With that, I'll turn to today's discussion on the importance of preventive care during COVID-19 and how to talk to your patients about it. I'm joined today by Dr. Alexander Ding, diagnostic and interventional radiology specialist and chair-elect of the AMA Council on Science and Public Health in Louisville, Kentucky. Dr. A. Patrice Burgess, family medicine physician, and member of the AMA Council on Medical Service, in Boise, Idaho. And Julie Marder, a senior policy analyst in socio-economic policy development at the AMA in Chicago. I'm Todd Unger, AMA's chief experience officer in Chicago. Dr. Burgess, let's start with you. Can you tell us why preventive care is so important during COVID-19?
Dr. Burgess: Well, thank you, Todd. In primary care, we always feel preventive care is very important to catch things early before they become a problem. But with COVID-19 any secondary issues are going to make a person more vulnerable to the disease. So the more we can keep people healthy by avoiding problems, the less likely they are to get very sick with COVID.
Unger: Dr. Ding.
Dr. Ding: Yeah. I appreciate that question, Todd, and I want to focus a little bit on talking about the flu shot, particularly as we enter the fall season. I think this year, in particular, it's extremely critical that we talk about this. Vaccines are evidence-based preventative services, and they're really essential services in normal years, but even more so during the COVID pandemic. I think what's a little bit uncertain is what will happen with the seasonal flu this year in the fall and in the winter. But I'm concerned that seasonal flu activity with the COVID pandemic, with the two of them, there's really a lot of potential to create greater strain on our health care system than we've seen so far in 2020. And that to me is somewhat scary. And so this year, I think, getting a flu vaccine will be more important than ever for protecting your own health, the health of people around you and to really conserve scarce health care resources to fight COVID-19. I think that's something that I really want physicians to emphasize to their patients as well.
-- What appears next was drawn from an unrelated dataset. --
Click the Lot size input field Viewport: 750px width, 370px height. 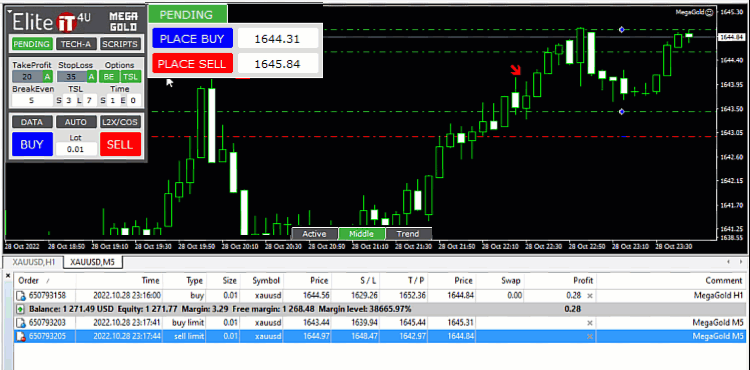(76, 149)
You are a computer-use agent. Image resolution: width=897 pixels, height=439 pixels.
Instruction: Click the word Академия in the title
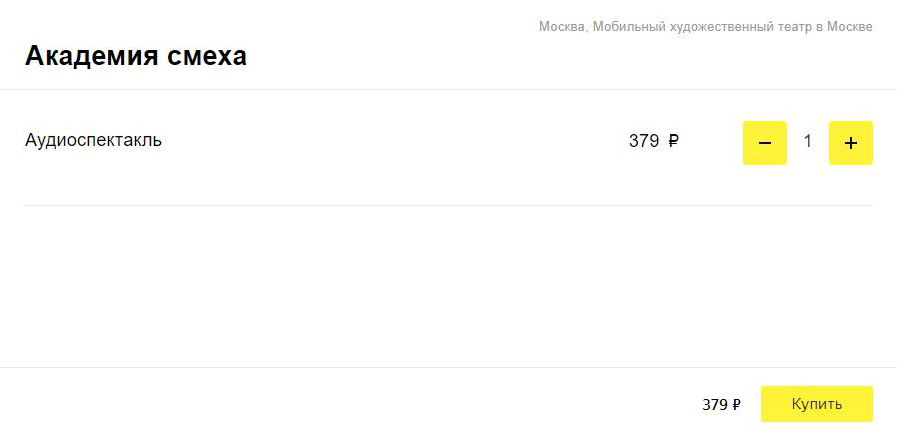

Unger: Ms. Marder, can you speak to the impact the COVID pandemic has had on preventive care?
Marder: Yes, absolutely. And despite the incredible importance of preventive care. We do have data recently showing just how much preventive care declined during the height of the pandemic. There was a study that just came out a couple of weeks ago from the Health Care Cost Institute that looked at the decrease and utilization of some key preventive services during the height of the pandemic. And some of the results were really striking. So for example, they found that childhood vaccinations on the aggregate were down about 60% in mid-April of 2020, compared to 2019. And even more dramatically, they found that mammograms and pap smears were down nearly 80% in April of 2020, compared to where they were in June, I'm sorry, of April, 2019. And those results came up a little bit over the summer, but they were still significant declines. By June, they were still down about a quarter from where they were in 2019. And similarly, colonoscopies were down almost 90% in mid-April of 2020 compared to 2019. And they were still down by about 30% as of June compared to last year.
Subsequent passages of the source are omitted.